# Dataset entries
- - - -

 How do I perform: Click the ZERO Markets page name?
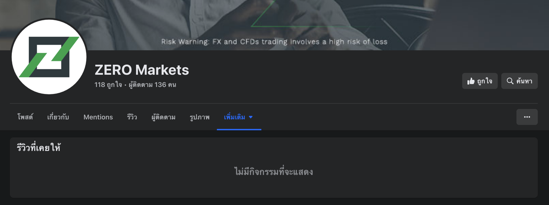pos(142,70)
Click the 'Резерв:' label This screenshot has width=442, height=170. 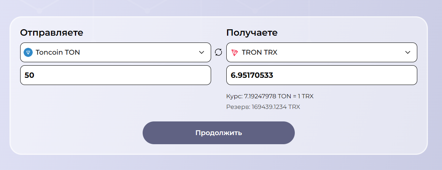pos(238,107)
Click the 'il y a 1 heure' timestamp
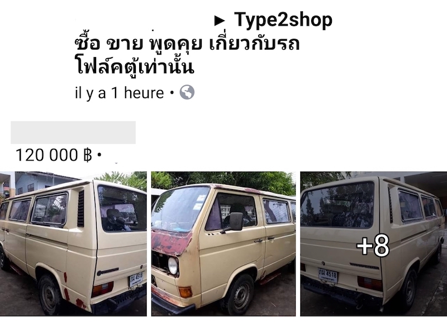 point(120,93)
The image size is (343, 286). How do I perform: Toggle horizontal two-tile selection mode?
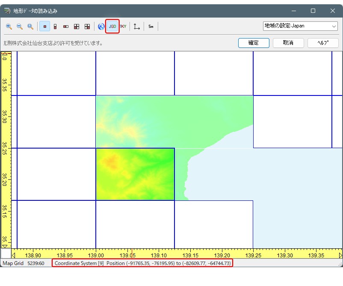click(x=66, y=27)
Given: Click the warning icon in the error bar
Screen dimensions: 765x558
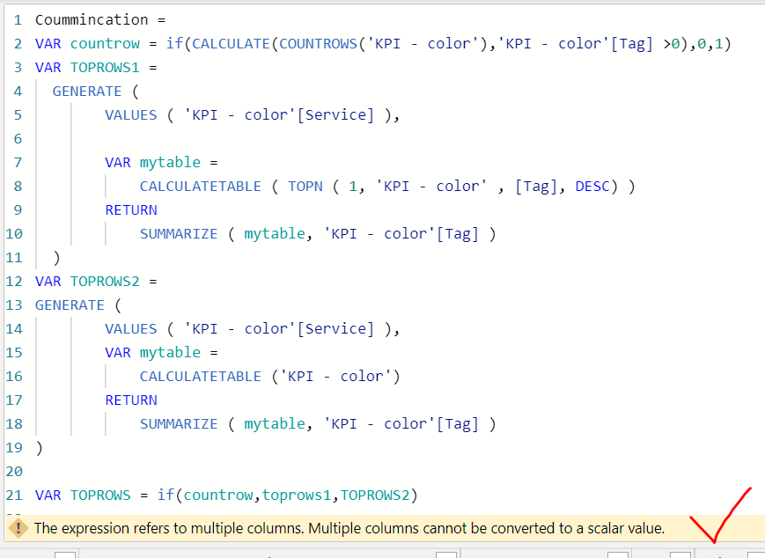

- - - -

# What you should do
Swap "timestamp" for "time label" in the records from the line containing "Click the 'il y a 1 heure' timestamp" through the end of the records, both ends included, and change nothing else. Write out only those lines, without the pictures.

# Task output
Click the 'il y a 1 heure' time label
 point(120,93)
The image size is (343, 286). How do I perform: Toggle horizontal two-tile selection mode?
click(x=66, y=27)
Given: Click the warning icon in the error bar
Screen dimensions: 765x558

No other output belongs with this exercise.